Blepharoptosis is a condition in which the upper eyelid is lower than normal. This condition narrows the vertical dimension of the palpebral fissure. It may be congenital or acquired. Ptosis may either be unilateral or bilateral and can be seen either alone or in conjunction with other ocular or systemic conditions [1]. Ptosis severity is categorized according to the drooping of the upper eyelid which can be mild (1–2 mm), moderate (3–4mm), or severe (>4mm), covering the pupil entirely [2]. Surgical correction is recommended not only for cosmetic reasons but also for the prevention of visual deficits. Beard subdivided levator function (LF) into 4 levels: excellent (≥12 mm), good (8 to 11 mm), fair (5 to 7 mm), and poor (≤4 mm) [3]. Patients with poor LF (less than 5 mm of levator excursion) were classically offered frontalis sling procedures. Several types of surgeries can be used in the treatment of congenital ptosis, according to its severity and levator muscle function. Good or excellent LF can usually be corrected by levator resection, levator advancement, or Muller’s Muscle-Conjunctival Resection (MMCR) procedures [4]. Another procedure for correcting mild to moderate ptosis with a similar degree of levator function is the levator plication technique [5].

External levator resection/advancement procedure involves an incision on the upper eyelid crease. Traditionally, it was performed through a large total crease length incision and repaired with three separate sutures [6], but in recent years small-incision procedures with less manipulation and reduced scar have been introduced and gained popularity, which was first described by Lucarelli and Lemke [7,8,9].

Here we describe a new technique to less invasive, small-incision ptosis repair with a specific manner of one double mattress suture placement and report the preliminary results on the aponeurotic and congenital ptosis patients. We expected less intraoperative manipulation and edema, less visible scar, less lagophthalmos, and a better and smoother contour forming and yet a comparable success rate; on the other hand, single suture technique can decrease surgery costs.

Methods

Patient selection and study design

This prospective case series study included 67 congenital and aponeurotic ptosis patients which presented to the Farabi eye hospital from June 2021, through October 2022. Patients were offered the new small-incision surgery technique, and the likely post-treatment results and potential complications were explained to all patients. Written consent was obtained from all patients, which included permission to publish their photos. All included patients were operated by a single oculoplastic surgeon (S.M.R.) in a single center.

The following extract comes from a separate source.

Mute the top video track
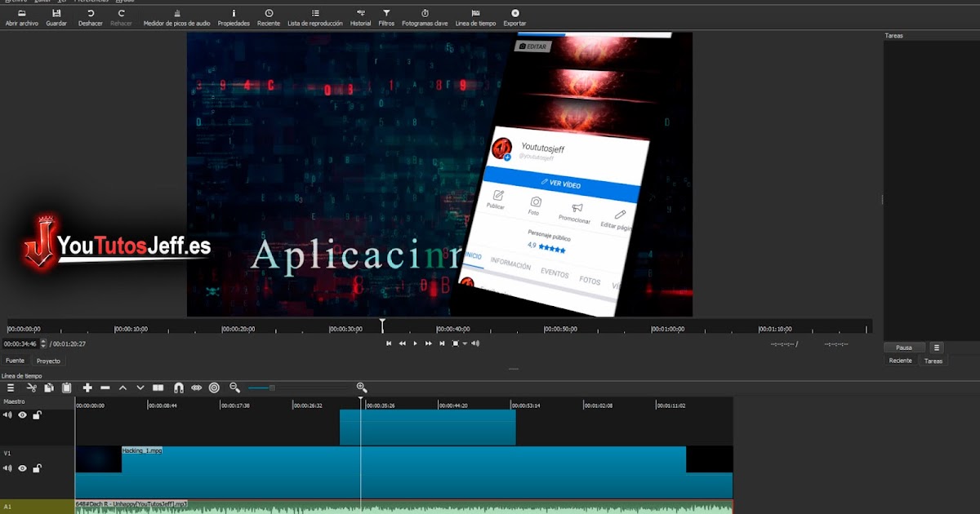The height and width of the screenshot is (514, 980). (8, 415)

Patients aged 5 years or more whose LF was not poor (≥5 mm) with unilateral or bilateral, congenital, or aponeurotic ptosis were included in the study. Exclusion criteria included less than 5 years of age, poor LF (less than 5 mm), absent lid crease, poor Bell’s phenomenon, moderate to severe dry eye, decreased corneal sensation, lid masses, known neurologic or muscular syndromes, other associated developmental lid anomalies, or a history of previous lid surgery.

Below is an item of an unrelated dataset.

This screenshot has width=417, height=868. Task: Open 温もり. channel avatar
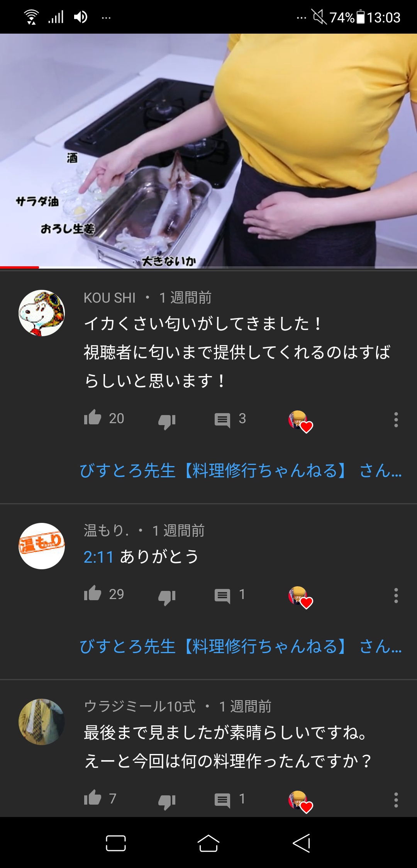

This research was approved by the ethical board of our institute and was adherent to the ethical principles outlined in the Declaration of Helsinki as amended in 2013.

Preoperative assessment

All patients provided a full medical history and received a detailed ophthalmological examination. Preoperative measurements for both eyes included MRD-1, levator function (LF), and lagophthalmos, all measured in millimeters. The factors considered for differentiation of congenital vs. aponeurotic ptosis included time of onset of ptosis based on patient’s history, position of lid margin in downward gaze (lid lag indicated congenital type, while lid drop indicated aponeurotic type), and unilateral elevated upper eyelid crease, which was in favor of aponeurotic rather than congenital ptosis.

Surgical technique

First of all, the lid crease is marked at length of 1 cm, approximately equal to the corneal diameter (white to white) and then local anesthetics consisting of 1 cc of lidocaine 2% mixed with adrenaline (with a concentration of 1:100,000) was injected under skin at the mark site. Then, a traction suture was placed in the upper eyelid margin by the 4.0 silk thread 17 mm 1/2 circle round.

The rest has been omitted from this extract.